Perjanjian perdamaian Aceh yang dikenal dengan Memorandun of Understanding (MoU) Helsinki. Butir butir pasalnya sampai kini masih banyak menyisakan PR yang belum terselesaikan.

Kini kembali Gubernur Aceh mengeluarkan SK, membentuk tim pembinaan dan pengawasan MoU Helsinki. Namun banyak pihak yang pesimis dengan tim yang dibentuk Gubernur Aceh, Nova Iriansyah.

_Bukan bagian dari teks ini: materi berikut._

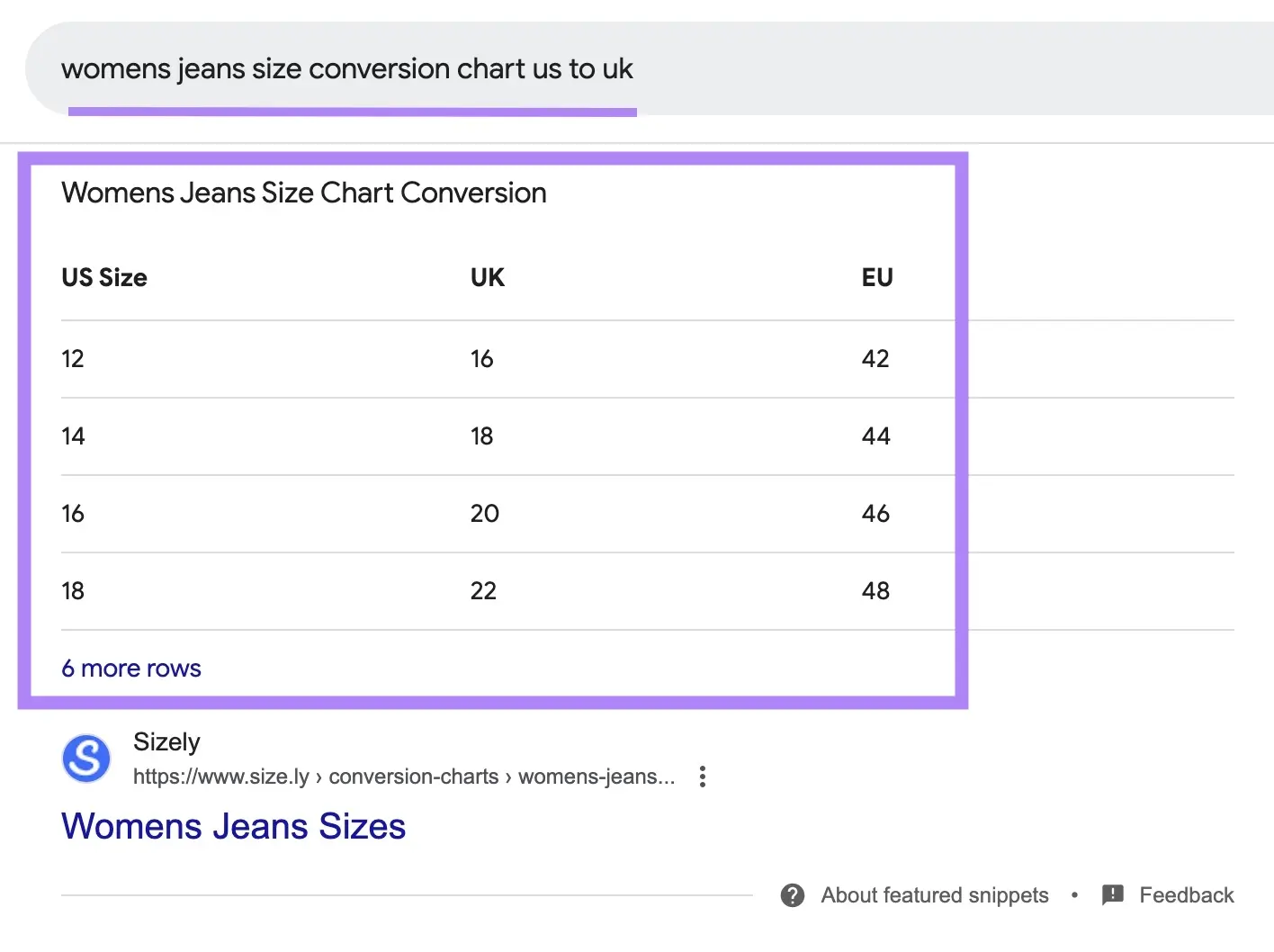Click the UK column header
1274x952 pixels.
(487, 277)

Sebelumnya sudah berulang kali dibentuk tim untuk advokasi MoU Helsinki. Pada tahun 2018 pernah dibentuk tim advokasi, Pemerintah Pusat juga pernah membentuk tim yang diketuai Moedoko staf kepresidenen pada tahun 2020. Pada 2019 kembali DPRA membentuk tim kajian dan advokasi.

Kini kembali giliran Nova Iriansyah membentuk tim melalui SK nomor 180/1196/2021. Nova menunjuk 12 orang tim pembinaan dan pengawasan Memorandum of Understanding (MoU) Hensinki.

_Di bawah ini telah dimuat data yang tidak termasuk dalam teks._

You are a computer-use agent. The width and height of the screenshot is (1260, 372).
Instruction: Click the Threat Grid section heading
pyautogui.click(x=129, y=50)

Spontan SK itu menjadi pembahasan. Banyak pihak yang pesimis, menilai tim ini hanya untuk menghabiskan anggaran, menghabiskan uang rakyat Aceh.

Penilaian pesimis disampaikan Koordinator Masyarakat Pengawas Otsus (MPO), Syakya Meirizal. Menurutnya kepada Dialeksis.com, rasa pesimisnyanya dia ungkapkan bukan tanpa alasan.

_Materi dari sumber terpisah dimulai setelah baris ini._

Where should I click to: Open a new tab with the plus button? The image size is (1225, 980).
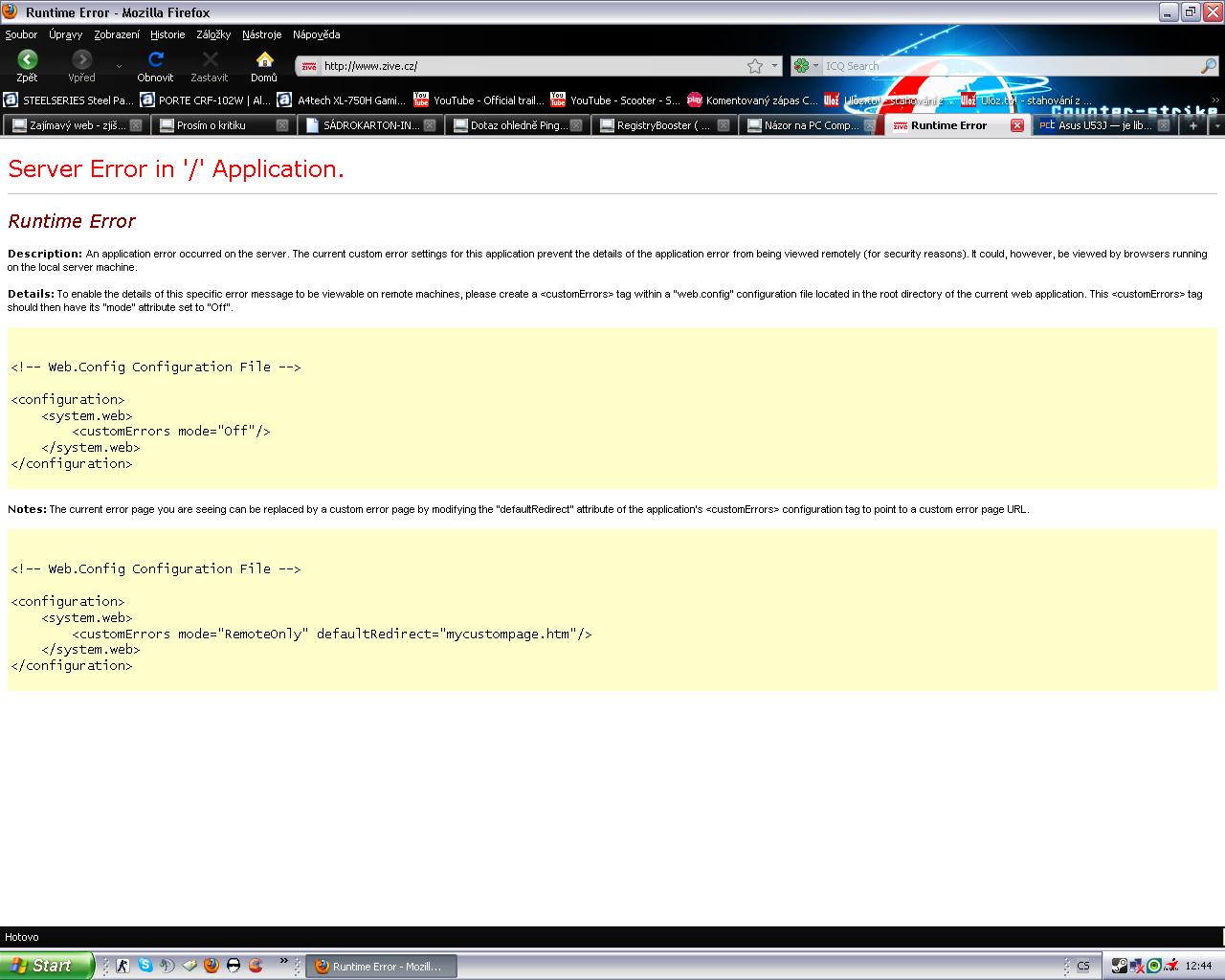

Berkaca dari pengalaman sebelumnya, dimana pada tahun 2019 Dewan Perwakilan Rakyat Aceh (DPRA) pernah membentuk tim kajian dan advokasi MoU Helsinki 2005 dan UUPA. Namun hasilnya masih jauh panggang dari api.

Tim advokasi dinilai tidak mampu mengawal dan mengadvokasi UUPA dalam menghadapi kebijakan politik nasional.

“Pembentukan tim seperti ini soal efektifitas dari hasil yang diharapkan jauh panggang dari api. Tim yang dibentuk DPRA untuk mengadvokasi MoU Helsinky dan UUPA, apa hasilnya?” tanya Syakya Meirizal.

Nihil! Hanya narasi kosong yang tidak mampu mempengaruhi keputusan politik yang ada di Aceh, serta kaitannya dengan kebijakan politik nasional. Contohnya isi UUPA yang kemudian ramai diperbincangkan soal Pilkada 2022.

Kalau tim advokasi bekerja dengan baik, mereka berhasil mengamankan kepentingan kepentingan Aceh yang sudah tercantum dalam UUPA, agar tidak lagi berbenturan dengan regulasi dan kepentingan politik nasional.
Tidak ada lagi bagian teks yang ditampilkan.